6. Il doit protéger toute affinité dont il a la responsabilité et doit ressentir lui-même de l’affinité pour le groupe.

7. Il doit toujours tendre vers le plus haut niveau possible de réalité créatrice.

8. Ses stratégies doivent réaliser, en tenant compte des buts et des objectifs, la fonction de l’ensemble du groupe. Il ne doit jamais laisser les organisations se développer de façon incontrôlée et anarchique. En s’aidant de projets pilotes, il doit s’assurer que les stratégies sont toujours adaptables et restent d’actualité.

9. Il doit reconnaître chez lui-même les principes du groupe. Il doit examiner avec la plus grande vigilance l’exactitude des données qu’il reçoit et à partir desquelles il conçoit des solutions.

10. Il doit se consacrer à la tâche de servir le groupe.

11. Il doit s’octroyer le droit à un excellent service afin de pourvoir à ses besoins personnels, économiser ses propres efforts et jouir d’un certain confort. Tout cela aura pour résultat bénéfique de maintenir la qualité de son travail.

12. Il doit exiger de ses subordonnés qu’ils retransmettent, dans les domaines qu’ils dirigent, la totalité et l’intégralité de ses véritables sentiments et les raisons de ses décisions aussi clairement que possible, et qu’ils ne les développent ou ne les interprètent que dans le but d’une meilleure compréhension de la part des individus gouvernés par ces subordonnés.

13. Il ne doit jamais se permettre de dénaturer ou de dissimuler la moindre partie de l’idéal et de l’éthique sur lesquels le groupe fonctionne, ni permettre que cet idéal et cette éthique ne deviennent caducs, dépassés et impraticables. Il ne doit jamais permettre que ses projets soient dénaturés ou censurés par des subordonnés. Il ne doit jamais permettre que l’idéal et l’éthique de chacun des membres du groupe se détériorent, se servant toujours de la raison pour mettre un terme à une telle détérioration.

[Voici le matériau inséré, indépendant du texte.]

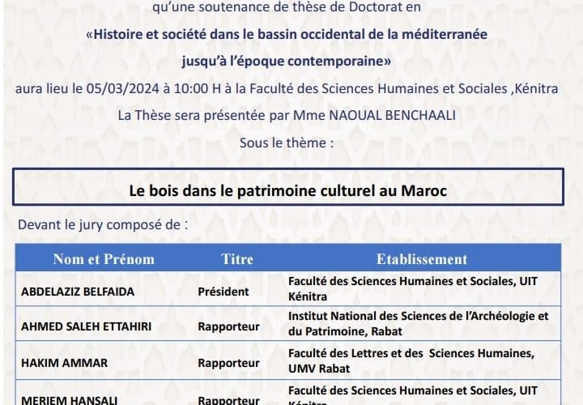The width and height of the screenshot is (583, 405).
Task: Click the 'Sous le thème' line
Action: [x=287, y=142]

14. Il doit avoir confiance dans les buts établis, confiance en lui-même et confiance dans le groupe.

15. Il doit toujours diriger en établissant des objectifs secondaires créatifs et constructifs. Il ne doit pas régner par la menace et la peur.

16. Il doit être conscient que chaque individu dans le groupe est amené, dans une certaine mesure, à diriger d’autres hommes, la vie et l’univers physique et qu’une liberté de diriger selon les règles de ce code devrait être accordée à chacun de ces sous-dirigeants.

En se conduisant de la sorte, un manager peut conquérir un empire pour son groupe, quel que soit cet empire.